Durante la pianificazione, i viaggiatori non consultano solo siti di intermediazione e realtà come booking ma, per la ricerca di offerte e del loro hotel perfetto, ritornano ai loro cari social. Si stima, infatti, che un po’ più della metà dei viaggiatori (il 53% circa) evita di prenotare hotel che non abbiano recensioni sui social media. Inoltre, ormai più del 50% delle strutture ricettive, che si rispettino, hanno un sistema di prenotazione, o un apposito spazio nella loro pagina Facebook, per facilitare lo stesso momento di acquisto.

Anche durante la quarta fase, quella dell’esperienza vera e propria, il viaggiatore non rinuncia a condividere la sua felicità e la sua appagata sete di scoperta attraverso i social.
È il momento nel quale gli status vengono più aggiornati.
Basti pensare che un quarto della generazione Z scatta più di 50 foto al giorno mentre è in vacanza: dalla camera d’albergo al piatto tradizionale, fino al monumento o ai paesaggi più o meno iconici.
Di queste foto, ben il 40% vengono condivise sui social media.

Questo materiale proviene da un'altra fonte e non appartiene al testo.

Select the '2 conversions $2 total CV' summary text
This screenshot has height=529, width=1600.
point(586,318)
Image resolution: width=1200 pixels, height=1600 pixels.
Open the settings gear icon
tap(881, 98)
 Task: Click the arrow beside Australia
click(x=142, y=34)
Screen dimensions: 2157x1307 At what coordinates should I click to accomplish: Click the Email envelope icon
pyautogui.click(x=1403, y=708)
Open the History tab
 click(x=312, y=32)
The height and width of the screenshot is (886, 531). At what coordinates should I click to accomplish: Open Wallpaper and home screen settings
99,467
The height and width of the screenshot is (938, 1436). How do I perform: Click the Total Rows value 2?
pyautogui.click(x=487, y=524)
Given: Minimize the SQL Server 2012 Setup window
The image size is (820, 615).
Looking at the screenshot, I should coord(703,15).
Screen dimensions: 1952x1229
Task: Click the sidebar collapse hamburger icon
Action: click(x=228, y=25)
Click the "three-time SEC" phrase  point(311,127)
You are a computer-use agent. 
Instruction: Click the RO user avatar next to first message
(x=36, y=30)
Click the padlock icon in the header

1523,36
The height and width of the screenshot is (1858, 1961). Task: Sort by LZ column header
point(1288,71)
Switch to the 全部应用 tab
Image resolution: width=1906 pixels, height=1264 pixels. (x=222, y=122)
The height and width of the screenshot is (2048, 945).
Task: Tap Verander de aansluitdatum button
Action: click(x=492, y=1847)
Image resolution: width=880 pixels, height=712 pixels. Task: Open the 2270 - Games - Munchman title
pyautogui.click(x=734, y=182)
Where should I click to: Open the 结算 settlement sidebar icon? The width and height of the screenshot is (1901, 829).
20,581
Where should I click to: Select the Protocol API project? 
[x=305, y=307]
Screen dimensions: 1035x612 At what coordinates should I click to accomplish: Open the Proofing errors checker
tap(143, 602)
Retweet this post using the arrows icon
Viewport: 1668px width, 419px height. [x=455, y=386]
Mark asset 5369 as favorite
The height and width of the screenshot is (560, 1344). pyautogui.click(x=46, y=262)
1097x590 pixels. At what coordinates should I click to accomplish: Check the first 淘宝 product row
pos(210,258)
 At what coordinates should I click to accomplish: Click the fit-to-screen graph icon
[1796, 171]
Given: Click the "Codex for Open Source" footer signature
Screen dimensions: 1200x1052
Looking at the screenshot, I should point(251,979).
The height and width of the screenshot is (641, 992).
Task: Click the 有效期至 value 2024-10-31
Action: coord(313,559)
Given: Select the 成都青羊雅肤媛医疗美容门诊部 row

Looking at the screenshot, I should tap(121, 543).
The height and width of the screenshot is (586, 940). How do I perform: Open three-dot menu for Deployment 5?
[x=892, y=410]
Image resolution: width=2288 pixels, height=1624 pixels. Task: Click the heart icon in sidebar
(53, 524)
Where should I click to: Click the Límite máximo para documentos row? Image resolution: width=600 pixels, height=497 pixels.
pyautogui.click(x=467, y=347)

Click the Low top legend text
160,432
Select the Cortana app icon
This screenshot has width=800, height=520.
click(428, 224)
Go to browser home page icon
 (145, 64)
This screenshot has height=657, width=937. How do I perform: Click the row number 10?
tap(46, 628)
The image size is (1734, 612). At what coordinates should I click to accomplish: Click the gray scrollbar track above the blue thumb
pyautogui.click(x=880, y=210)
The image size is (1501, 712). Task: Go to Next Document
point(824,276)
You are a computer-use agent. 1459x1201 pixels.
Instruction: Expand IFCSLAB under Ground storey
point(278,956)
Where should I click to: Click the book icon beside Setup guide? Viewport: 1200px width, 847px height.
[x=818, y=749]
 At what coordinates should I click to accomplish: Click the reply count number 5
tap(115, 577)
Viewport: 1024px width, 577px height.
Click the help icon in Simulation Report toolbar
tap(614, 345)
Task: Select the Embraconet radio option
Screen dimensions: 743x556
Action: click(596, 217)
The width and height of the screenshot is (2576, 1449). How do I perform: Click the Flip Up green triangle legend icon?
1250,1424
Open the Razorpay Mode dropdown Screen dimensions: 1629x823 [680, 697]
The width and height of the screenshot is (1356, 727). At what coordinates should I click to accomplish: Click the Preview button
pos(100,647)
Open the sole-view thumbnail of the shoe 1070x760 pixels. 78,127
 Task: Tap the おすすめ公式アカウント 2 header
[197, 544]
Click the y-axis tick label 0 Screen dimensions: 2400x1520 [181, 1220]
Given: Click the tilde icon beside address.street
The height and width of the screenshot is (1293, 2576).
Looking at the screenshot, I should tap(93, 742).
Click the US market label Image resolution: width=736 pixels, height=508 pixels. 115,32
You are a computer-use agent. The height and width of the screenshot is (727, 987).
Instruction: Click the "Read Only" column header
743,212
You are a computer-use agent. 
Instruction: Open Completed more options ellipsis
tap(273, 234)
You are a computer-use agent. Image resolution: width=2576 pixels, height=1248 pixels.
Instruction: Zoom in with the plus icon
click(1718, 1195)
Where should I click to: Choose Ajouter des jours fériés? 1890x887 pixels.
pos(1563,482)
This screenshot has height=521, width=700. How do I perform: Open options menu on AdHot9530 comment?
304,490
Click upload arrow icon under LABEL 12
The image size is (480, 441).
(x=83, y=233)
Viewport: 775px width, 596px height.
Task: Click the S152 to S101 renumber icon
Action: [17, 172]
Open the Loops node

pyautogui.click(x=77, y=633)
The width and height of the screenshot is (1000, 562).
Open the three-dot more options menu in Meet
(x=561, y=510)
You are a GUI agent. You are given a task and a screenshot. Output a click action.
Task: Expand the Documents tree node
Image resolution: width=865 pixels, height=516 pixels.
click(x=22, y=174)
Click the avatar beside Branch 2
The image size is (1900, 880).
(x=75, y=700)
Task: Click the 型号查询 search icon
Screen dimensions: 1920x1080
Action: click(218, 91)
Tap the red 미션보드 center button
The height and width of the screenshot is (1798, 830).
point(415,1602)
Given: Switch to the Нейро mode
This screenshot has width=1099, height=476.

Infine, durante l’ultima fase, quella della malinconia del rientro, vengono ulteriormente condivise altre foto (spesso ripubblicate anche a distanza non solo di settimane, ma di anni).
La tendenza è quella di andare a cercare, ancora una volta sui social, la struttura nella quale si è soggiornato per seguirla negli aggiornamenti, così da non perdere quel filo magico di memoria.
Inoltre, oltre a pubblicare immagini e video della vacanza appena trascorsa, spesso sui social media (quasi come fossero dei veri e propri blog) sempre più utenti tendono a lasciare commenti e recensioni dei luoghi che si sono vissuti in prima persona.

Questa condivisione della propria esperienza diventa così il motore di una prima fonte d’ispirazione per amici e parenti che innesca, a sua volta, un nuovo prezioso cerchio di customer journey.